> What this task involves
Give back exactly the lines starting at the one with "1501x812 pixels." and ending at the last line of the data below. Pictures are not part of the copy.

> Supplied records
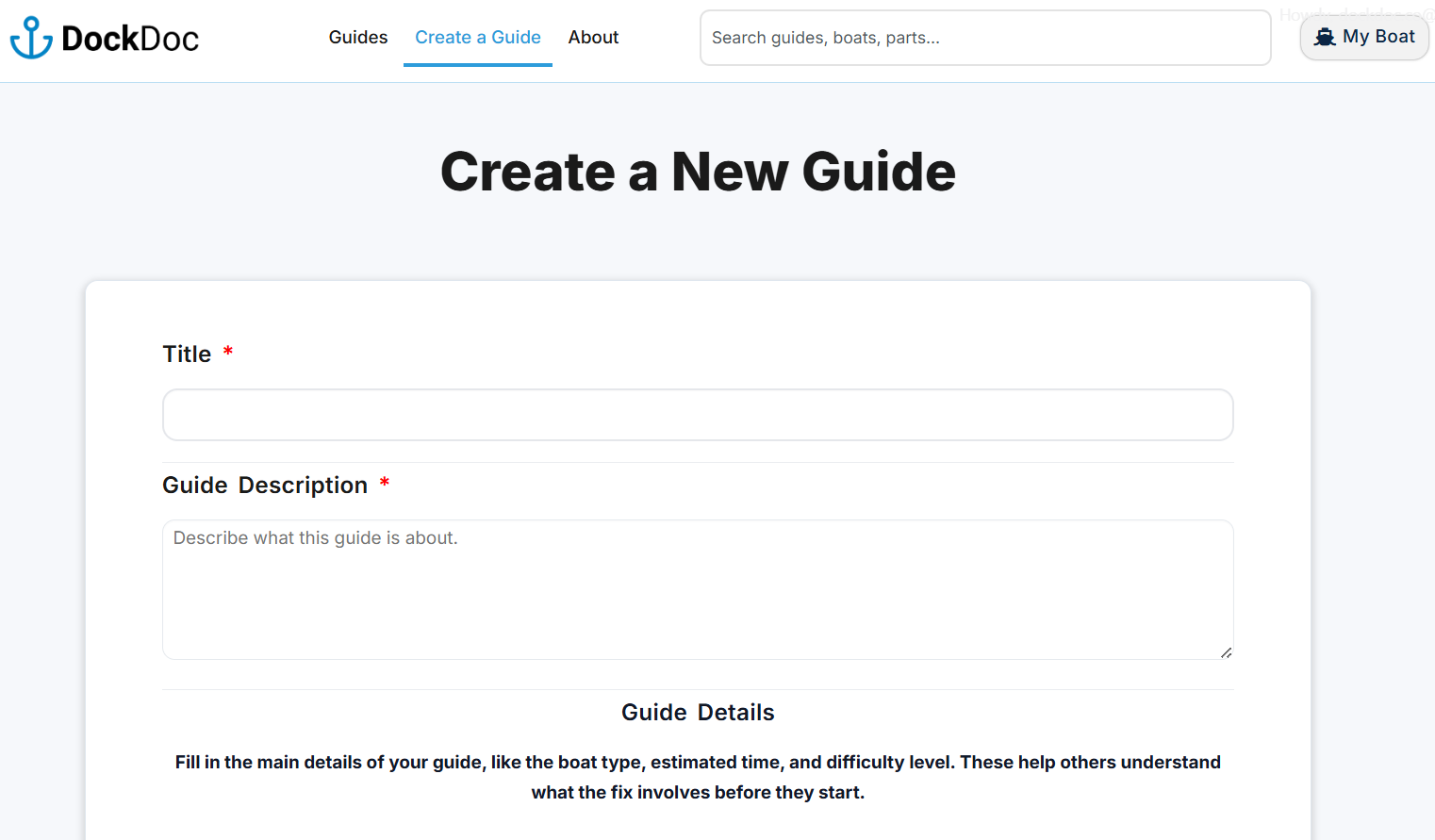The image size is (1435, 840).
Task: Click the Create a New Guide heading
Action: (698, 172)
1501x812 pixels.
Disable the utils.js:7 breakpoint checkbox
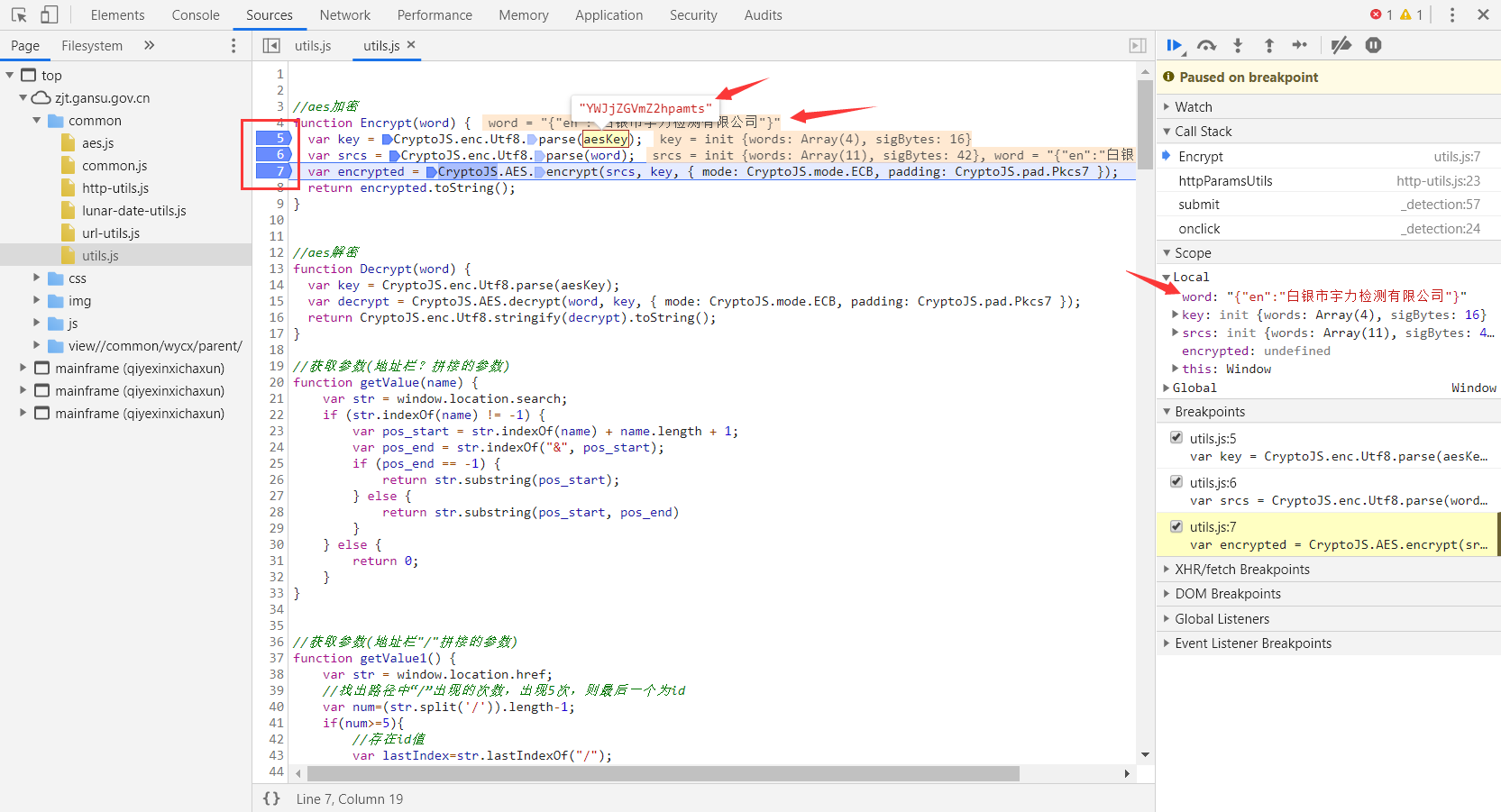pos(1176,526)
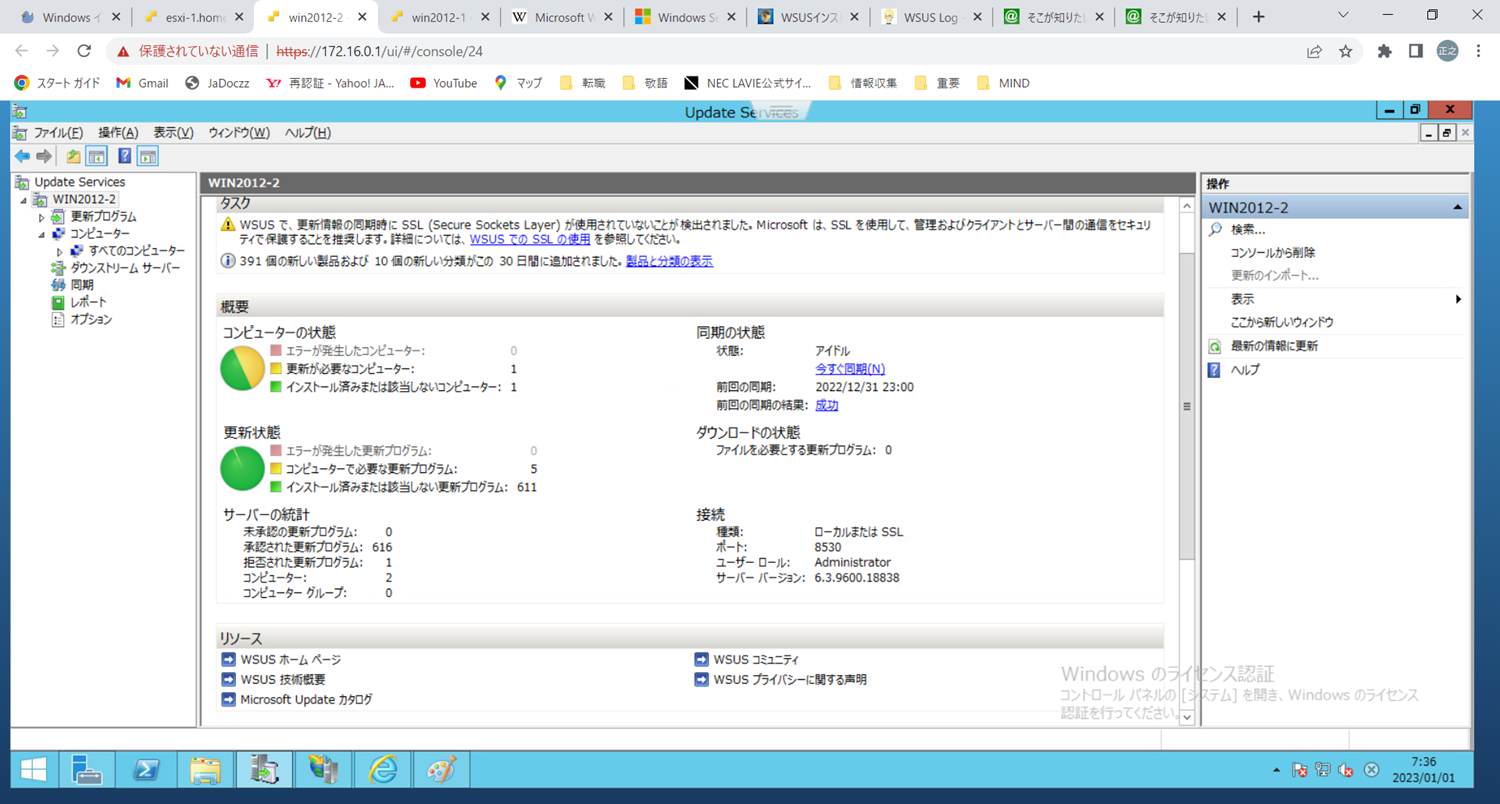This screenshot has height=804, width=1500.
Task: Collapse the コンピューター tree node
Action: tap(41, 234)
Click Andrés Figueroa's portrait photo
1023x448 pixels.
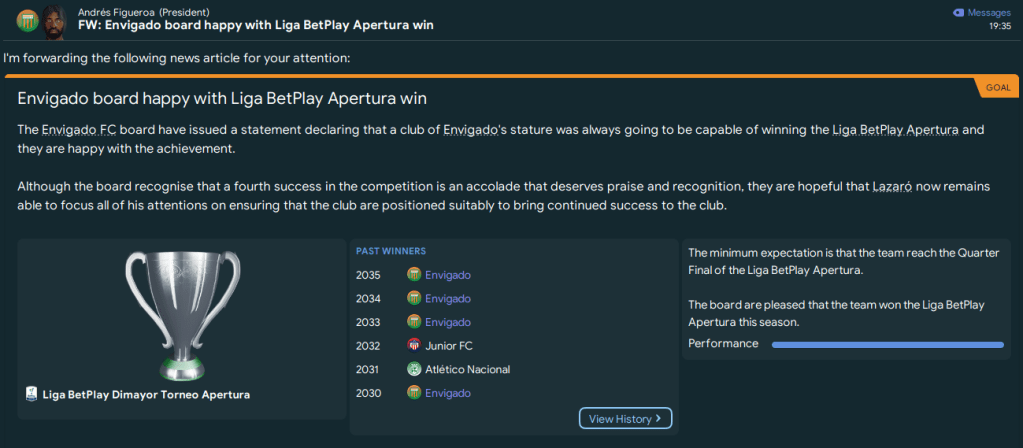(x=56, y=19)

> Solution for this exercise
1501x812 pixels.
Disable the utils.js:7 breakpoint checkbox
pos(1176,526)
This screenshot has height=804, width=1500.
Task: Collapse the コンピューター tree node
Action: tap(41, 234)
Click Andrés Figueroa's portrait photo
1023x448 pixels.
(x=56, y=19)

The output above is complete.